Want to make a lot of money and enjoy a lot of time off?

June 4, 2012

The idea of a "cushy" job that requires little time and effort but pays well is a dream-come-true for some people. Realistically, most of us know that even the jobs that seem easy take some effort, even if it was years of hard work and dedication put forth in order to be able to sit back and reap the benefits later on.

24/7 Wall Street recently analyzed data from the U.S. Bureau of Labor Statistics to find the jobs that pay the most but require the least amount of work.

Working an average of 21 hours each week and earning a median salary of $103,210 per year, aircraft pilots, co-pilots and flight engineers top the list, according to the website.

"Pilots work almost 50 percent fewer hours than the average America, but make the 21st highest median annual salary among the 819 positions listed on the BLS list of occupations," according to 247WallSt.com's Michael B. Sauter.

While college law professors work an average 40-hour work week during the school year, they enjoy summers off and a variety of other perks while still raking in a high median salary ($94,260). This profession ranks number two on the list, and was also named one of the best jobs in America in 2006 by Money Magazine and Salary.com.

Other professions that made 24/7 Wall Street's list include speech-language pathologists, psychologists, dental hygienists, librarians, school principals, occupational therapists, judges and magistrates.

Many of the jobs on the list may not require a lot of time spent working each week, month or year, however, they do require significant education and training.

The good news for anyone who is considering these careers or any others that require a college education is that there are many ways to make paying for school easier for parents. Financial aid for mothers, scholarships for mothers and college grants can help make pursuing a college degree financially realistic for many parents.

Regardless of your major, getting a college degree is expected to boost your earning potential. According to the U.S. Bureau of Labor Statistics, in 2011, individuals with a bachelor's degree made an average of $1,053 per week, compared to $768 per week for those with an associate degree, $719 per week for those with some college (but no degree) and $638 per week for those with a high school diploma.

In addition, recent research from the Pew Research Center reveals that over the course of a 40-year career, college graduates are expected to make about $650,000 more than those without a college degree.

Just FYI - those who want to stay away from a job that requires many years of schooling and training as well as a lot of hours spent on the job each week should steer clear of being a doctor.  According to 24/7 Wall Street, "even though doctors are paid better than most, the salary comes with one of the heaviest schedules. Surgeons, for instance, work an average of 2,835 hours per year - the equivalent of five more months over the 2,006 hours the average American works."
───
**What you will do:**
• 1. In the article on high-paying, low-hour jobs, what median annual salary do aircraft pilots, co-pilots and flight engineers earn?
• 2. List each education level in the article on high-paying, low-hour jobs along with the average weekly earnings it reports for 2011.

**Data provided:**
───
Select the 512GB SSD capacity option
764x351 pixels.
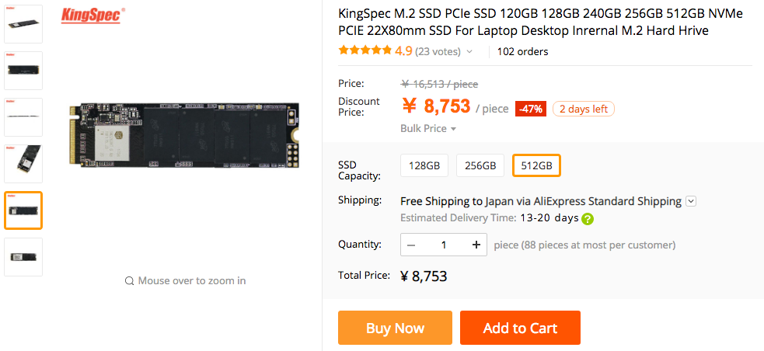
───
**Solutions to the problems:**
• 1. They earn a median salary of $103,210 per year.

• 2.
- Bachelor's degree: $1,053 per week
- Associate degree: $768 per week
- Some college (but no degree): $719 per week
- High school diploma: $638 per week